**AIM OF THE EXERCISE:** Please make an exact copy of the lines from the one holding "Task: Click the" through the end of the data, both ends included, with no pictures.

= = = =

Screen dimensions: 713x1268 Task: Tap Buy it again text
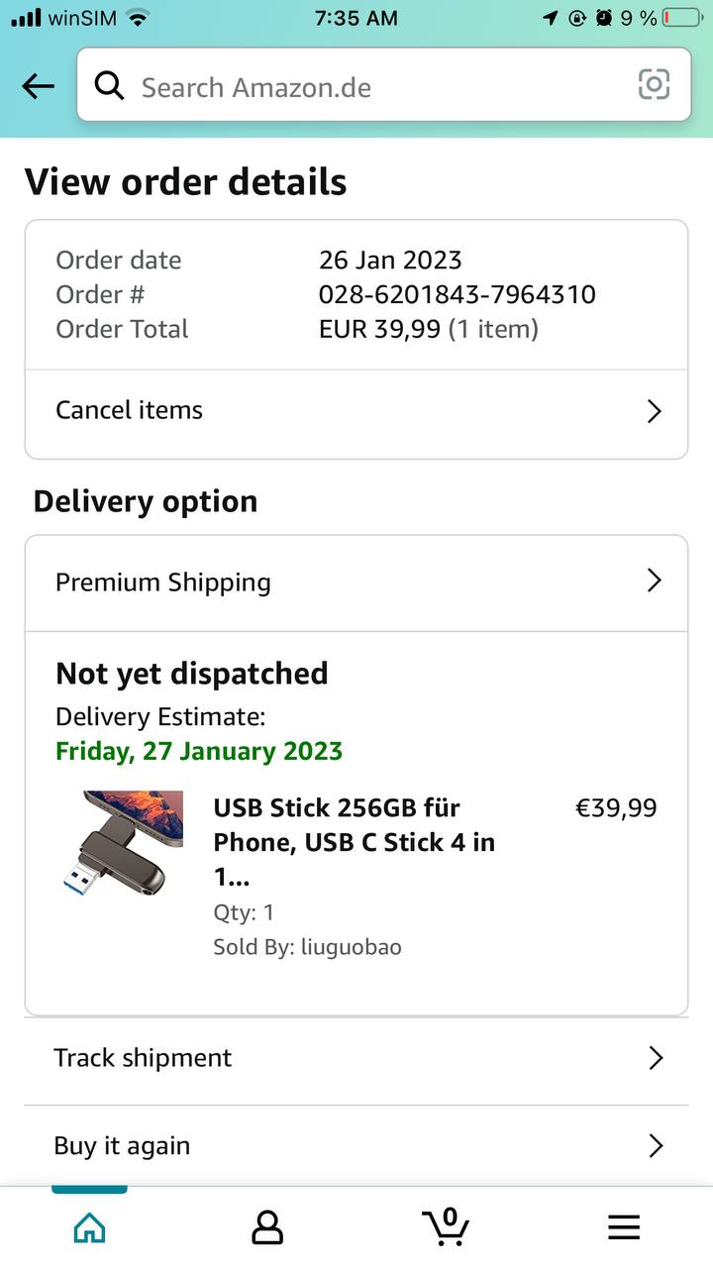coord(122,1146)
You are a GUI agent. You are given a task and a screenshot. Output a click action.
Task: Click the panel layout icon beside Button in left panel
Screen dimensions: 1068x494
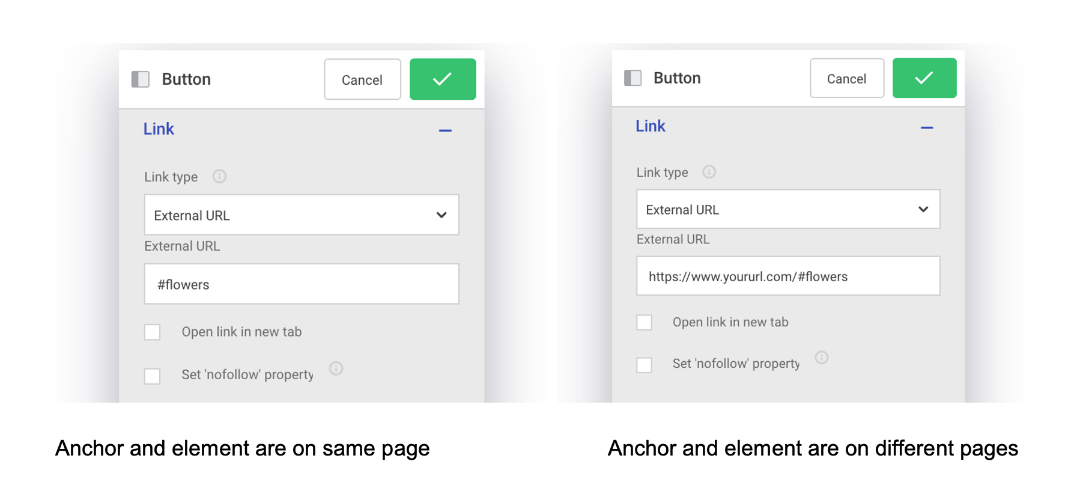(141, 79)
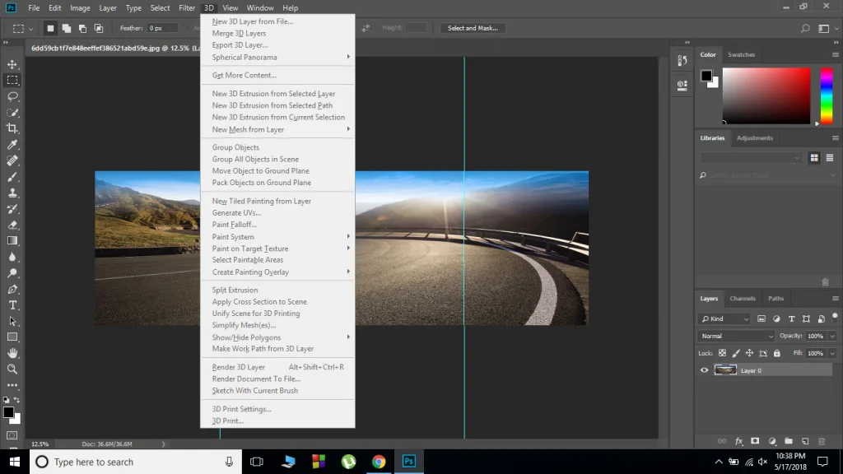Open the Swatches panel tab
Image resolution: width=843 pixels, height=474 pixels.
741,54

= = = =

**SOLUTION TO THE PROBLEM:**
Task: Click the panel layout icon beside Button in left panel
Screen dimensions: 1068x494
(141, 79)
Open the Swatches panel tab
Image resolution: width=843 pixels, height=474 pixels.
741,54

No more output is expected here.